After nearly 20 years, the US is about to finally leave Afghanistan and the result is not pretty.
The photographs are horrific–thousands of people clinging to the sides of military transports, trying to escape the country. American sympathizers executed. Women being forced back into hiding behind heavy cloaked garb. And that’s only week 1.
It appears that the US military knew the government they installed and protected would not be able to withstand the force of the Taliban. It’s just that no one figured the whole structure would crumble in a matter of hours and days, rather than months.
It’s estimated that over the course of the conflict, over 6000 Americans and 164,000 Afghans lost their lives. The total monetary cost is estimated at between $2 and $6 trillion dollars.
And what do we have to show for it? Thousands of desperate people trying to flee an oppressive, misogynist regime. Some of these were employed as translators for the American military–they are now targeted as enemies of the state.

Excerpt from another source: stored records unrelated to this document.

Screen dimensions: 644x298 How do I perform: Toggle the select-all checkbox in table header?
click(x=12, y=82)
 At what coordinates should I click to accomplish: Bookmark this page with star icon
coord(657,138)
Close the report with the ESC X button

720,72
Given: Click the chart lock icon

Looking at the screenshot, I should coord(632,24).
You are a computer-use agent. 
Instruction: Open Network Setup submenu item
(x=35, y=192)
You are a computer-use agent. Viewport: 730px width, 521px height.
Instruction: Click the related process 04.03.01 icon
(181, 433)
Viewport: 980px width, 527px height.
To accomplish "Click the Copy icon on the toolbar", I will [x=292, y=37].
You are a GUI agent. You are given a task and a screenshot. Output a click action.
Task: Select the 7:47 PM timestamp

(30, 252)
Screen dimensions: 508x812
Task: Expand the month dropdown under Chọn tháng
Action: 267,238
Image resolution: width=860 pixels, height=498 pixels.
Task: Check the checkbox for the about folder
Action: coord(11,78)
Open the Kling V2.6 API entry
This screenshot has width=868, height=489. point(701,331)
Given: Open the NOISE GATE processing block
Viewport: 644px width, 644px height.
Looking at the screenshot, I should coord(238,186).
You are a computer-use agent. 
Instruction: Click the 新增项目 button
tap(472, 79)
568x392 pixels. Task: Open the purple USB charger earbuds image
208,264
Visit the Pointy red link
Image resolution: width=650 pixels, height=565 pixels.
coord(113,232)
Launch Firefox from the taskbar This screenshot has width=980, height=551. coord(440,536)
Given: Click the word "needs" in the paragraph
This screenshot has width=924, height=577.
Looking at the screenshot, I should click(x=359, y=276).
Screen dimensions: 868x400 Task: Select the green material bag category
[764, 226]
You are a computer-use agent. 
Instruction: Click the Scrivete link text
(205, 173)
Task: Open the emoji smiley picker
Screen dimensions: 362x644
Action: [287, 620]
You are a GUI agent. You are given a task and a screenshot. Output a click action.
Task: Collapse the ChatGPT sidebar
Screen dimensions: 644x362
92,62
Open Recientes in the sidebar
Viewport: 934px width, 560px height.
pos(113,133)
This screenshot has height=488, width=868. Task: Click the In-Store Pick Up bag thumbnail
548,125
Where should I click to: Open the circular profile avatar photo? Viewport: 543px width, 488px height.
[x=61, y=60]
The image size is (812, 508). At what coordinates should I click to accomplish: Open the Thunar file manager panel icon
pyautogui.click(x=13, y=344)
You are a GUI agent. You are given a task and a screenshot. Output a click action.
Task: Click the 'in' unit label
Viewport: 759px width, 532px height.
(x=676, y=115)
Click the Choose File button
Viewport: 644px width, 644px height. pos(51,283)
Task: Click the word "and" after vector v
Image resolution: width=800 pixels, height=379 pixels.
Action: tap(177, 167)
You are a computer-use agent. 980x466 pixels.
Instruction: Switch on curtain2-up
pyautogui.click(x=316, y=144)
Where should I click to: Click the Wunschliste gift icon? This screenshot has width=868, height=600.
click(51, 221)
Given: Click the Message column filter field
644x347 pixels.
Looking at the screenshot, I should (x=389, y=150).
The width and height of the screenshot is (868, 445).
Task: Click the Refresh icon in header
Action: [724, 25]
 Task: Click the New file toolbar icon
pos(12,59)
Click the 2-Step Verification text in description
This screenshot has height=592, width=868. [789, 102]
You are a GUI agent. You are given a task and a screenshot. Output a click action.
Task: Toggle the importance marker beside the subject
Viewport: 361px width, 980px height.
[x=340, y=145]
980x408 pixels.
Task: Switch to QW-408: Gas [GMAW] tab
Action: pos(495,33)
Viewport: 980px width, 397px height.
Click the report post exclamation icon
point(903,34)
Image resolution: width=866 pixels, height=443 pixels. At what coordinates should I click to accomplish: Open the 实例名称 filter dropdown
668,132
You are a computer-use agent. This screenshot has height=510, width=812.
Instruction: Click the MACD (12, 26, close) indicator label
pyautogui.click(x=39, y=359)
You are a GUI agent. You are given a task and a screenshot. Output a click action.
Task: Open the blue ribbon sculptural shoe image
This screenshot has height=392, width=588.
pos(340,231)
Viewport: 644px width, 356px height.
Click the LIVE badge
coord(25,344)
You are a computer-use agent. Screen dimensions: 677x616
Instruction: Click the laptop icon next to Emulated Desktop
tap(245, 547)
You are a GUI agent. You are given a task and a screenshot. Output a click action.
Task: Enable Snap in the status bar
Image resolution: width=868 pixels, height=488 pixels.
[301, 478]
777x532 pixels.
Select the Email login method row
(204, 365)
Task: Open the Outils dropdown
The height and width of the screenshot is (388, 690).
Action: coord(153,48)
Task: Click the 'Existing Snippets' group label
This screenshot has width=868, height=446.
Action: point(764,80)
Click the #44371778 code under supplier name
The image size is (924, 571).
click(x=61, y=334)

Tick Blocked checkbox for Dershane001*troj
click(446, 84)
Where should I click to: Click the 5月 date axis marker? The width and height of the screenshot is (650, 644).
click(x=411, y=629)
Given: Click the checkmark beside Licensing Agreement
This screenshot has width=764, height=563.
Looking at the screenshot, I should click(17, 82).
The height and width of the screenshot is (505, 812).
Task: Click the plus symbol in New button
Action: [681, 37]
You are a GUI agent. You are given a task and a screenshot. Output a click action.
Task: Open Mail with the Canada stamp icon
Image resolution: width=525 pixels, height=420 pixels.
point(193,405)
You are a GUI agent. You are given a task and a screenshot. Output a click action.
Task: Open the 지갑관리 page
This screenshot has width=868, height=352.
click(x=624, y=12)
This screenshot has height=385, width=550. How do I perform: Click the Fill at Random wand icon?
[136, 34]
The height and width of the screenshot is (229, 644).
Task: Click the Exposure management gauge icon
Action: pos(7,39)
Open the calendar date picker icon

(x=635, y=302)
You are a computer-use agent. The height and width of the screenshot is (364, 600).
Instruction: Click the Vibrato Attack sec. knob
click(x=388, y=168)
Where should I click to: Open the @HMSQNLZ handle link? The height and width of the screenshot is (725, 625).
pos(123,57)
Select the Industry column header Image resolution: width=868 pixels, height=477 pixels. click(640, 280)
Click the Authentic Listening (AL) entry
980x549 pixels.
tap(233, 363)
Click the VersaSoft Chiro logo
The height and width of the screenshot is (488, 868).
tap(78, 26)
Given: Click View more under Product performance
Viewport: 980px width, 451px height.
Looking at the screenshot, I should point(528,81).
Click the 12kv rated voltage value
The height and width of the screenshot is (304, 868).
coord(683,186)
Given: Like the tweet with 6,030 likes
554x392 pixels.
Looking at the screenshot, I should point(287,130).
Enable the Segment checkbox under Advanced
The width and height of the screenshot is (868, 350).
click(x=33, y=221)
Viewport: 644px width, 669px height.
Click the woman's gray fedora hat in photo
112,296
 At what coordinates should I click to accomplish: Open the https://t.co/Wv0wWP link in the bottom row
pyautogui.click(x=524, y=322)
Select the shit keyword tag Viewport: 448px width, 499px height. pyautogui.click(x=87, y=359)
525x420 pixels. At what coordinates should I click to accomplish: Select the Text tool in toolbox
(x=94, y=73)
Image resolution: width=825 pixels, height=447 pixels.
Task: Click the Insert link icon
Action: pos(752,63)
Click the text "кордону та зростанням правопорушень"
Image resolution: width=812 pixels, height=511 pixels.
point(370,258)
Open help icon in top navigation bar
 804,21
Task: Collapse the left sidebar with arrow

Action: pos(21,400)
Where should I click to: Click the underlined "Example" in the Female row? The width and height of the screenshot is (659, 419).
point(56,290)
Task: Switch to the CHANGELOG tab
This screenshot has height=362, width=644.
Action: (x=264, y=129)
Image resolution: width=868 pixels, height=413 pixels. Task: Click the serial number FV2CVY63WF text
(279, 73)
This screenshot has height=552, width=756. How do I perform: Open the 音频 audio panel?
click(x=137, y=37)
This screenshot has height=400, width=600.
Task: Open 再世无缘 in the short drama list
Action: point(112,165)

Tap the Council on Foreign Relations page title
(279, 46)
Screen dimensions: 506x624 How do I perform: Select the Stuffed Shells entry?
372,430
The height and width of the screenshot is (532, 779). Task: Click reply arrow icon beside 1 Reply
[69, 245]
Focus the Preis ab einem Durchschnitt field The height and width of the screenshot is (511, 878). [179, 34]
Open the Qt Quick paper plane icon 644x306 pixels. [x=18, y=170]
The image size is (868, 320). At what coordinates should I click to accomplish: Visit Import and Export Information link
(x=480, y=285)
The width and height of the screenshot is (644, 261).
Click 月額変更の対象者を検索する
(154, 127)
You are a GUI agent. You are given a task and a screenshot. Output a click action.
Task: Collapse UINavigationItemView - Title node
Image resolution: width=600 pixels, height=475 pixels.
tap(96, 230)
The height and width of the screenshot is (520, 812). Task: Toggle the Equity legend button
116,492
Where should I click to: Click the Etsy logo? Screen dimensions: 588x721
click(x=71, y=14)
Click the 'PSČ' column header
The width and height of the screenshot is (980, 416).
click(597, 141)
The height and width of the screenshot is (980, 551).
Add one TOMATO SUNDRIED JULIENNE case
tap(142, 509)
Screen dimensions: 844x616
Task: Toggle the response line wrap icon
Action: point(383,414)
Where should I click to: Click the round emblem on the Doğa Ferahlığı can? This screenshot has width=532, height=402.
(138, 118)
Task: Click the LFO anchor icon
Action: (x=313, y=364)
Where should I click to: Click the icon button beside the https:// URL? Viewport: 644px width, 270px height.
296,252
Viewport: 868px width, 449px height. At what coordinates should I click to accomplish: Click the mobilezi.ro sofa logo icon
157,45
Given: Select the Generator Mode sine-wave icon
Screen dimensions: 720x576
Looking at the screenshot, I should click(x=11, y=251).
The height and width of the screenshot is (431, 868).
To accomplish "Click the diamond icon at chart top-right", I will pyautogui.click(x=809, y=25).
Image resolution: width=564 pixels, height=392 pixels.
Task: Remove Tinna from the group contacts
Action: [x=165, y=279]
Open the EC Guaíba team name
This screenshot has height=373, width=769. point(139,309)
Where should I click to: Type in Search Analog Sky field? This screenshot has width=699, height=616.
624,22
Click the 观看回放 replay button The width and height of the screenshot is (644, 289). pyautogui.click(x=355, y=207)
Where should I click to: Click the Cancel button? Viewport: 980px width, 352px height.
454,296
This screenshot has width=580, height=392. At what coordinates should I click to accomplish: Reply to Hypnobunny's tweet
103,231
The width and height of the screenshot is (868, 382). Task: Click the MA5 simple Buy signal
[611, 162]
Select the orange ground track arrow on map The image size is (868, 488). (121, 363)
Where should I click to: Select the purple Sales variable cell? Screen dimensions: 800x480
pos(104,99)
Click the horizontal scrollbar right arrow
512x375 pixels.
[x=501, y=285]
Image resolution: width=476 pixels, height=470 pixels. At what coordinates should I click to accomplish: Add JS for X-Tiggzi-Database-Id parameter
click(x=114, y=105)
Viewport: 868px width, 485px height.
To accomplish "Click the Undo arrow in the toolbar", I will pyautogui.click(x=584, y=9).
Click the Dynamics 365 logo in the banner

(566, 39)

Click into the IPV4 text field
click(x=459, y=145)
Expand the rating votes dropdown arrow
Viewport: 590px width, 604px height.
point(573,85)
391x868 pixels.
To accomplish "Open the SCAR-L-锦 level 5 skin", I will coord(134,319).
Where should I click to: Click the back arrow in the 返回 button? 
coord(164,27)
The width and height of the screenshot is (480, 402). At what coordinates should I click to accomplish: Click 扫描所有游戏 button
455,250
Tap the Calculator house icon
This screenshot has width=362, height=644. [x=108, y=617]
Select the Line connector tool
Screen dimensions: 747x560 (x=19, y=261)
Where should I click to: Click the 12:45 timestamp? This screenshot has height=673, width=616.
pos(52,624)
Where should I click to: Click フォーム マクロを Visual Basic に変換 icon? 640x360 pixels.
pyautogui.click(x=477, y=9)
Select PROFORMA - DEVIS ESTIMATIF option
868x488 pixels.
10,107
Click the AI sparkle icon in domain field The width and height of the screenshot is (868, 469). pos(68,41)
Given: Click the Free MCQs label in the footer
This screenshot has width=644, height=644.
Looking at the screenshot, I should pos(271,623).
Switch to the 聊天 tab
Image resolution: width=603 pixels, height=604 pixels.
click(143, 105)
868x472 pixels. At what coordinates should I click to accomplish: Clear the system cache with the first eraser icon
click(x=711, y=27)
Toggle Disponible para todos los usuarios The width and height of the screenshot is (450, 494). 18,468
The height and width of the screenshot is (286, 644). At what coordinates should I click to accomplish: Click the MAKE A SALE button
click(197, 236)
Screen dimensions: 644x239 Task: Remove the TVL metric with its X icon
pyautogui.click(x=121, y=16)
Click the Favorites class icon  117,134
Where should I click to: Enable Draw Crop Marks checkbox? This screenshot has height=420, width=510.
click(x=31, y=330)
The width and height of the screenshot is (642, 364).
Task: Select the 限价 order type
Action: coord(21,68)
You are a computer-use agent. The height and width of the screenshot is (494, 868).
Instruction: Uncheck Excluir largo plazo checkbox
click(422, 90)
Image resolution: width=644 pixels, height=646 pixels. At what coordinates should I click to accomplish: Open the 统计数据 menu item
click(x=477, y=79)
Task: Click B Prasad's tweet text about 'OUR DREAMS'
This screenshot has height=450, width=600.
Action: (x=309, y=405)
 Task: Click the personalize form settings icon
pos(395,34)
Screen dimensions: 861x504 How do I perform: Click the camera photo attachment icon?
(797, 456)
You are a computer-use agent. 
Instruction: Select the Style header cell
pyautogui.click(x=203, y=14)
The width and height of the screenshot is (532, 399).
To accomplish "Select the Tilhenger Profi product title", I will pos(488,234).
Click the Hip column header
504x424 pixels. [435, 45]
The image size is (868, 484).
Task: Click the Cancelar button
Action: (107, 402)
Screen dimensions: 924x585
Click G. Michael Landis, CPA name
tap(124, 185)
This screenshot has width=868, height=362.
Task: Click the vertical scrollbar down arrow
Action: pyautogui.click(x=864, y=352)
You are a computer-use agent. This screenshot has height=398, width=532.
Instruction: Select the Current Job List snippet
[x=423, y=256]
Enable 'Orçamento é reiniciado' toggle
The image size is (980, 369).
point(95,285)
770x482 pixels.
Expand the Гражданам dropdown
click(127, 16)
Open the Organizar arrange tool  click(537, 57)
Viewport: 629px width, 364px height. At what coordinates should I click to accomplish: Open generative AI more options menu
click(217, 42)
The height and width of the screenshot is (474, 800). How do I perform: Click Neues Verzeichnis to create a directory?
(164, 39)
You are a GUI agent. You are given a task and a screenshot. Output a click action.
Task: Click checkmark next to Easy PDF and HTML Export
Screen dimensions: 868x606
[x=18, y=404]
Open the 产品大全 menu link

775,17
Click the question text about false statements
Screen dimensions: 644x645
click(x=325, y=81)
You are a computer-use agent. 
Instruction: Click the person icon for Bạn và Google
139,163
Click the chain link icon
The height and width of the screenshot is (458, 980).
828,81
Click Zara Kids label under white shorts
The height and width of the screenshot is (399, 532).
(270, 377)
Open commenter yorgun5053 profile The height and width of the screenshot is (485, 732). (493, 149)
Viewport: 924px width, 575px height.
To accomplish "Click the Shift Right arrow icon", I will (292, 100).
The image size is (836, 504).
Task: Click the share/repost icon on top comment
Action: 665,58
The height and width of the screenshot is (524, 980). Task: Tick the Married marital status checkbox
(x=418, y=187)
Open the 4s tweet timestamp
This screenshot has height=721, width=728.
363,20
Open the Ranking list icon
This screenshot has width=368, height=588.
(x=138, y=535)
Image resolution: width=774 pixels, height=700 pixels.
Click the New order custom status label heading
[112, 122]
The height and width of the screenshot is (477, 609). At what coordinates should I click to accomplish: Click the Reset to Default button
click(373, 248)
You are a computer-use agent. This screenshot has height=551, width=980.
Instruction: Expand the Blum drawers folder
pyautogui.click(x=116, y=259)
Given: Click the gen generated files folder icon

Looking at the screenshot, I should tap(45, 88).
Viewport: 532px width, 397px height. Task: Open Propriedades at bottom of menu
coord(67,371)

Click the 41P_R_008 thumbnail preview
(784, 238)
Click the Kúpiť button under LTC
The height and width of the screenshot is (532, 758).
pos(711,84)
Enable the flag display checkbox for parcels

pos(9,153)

President Biden is bearing the brunt of the criticism for what’s happening in Kabul and surroundings today. But he is the 4th American president to preside over this conflict: What had any of the others done to prevent this debacle?
We could speculate as to what we might have done differently over the last two decades (besides not ever invading to begin with). Now, we have to act to do the right thing today, given the current situation. We need to expedite asylum for those who were connected to the Americans. We need to support refugees fleeing the country in droves. And we have to learn what not to do so this doesn’t happen again.
It’s been 46 years since the fall of Saigon, but it doesn’t look like we’ve learned a darn thing. If we don’t take time to truly understand what’s going on in Kabul now, we’ll be seeing another situation like this one in the near future. It’ll be deja vu all over again.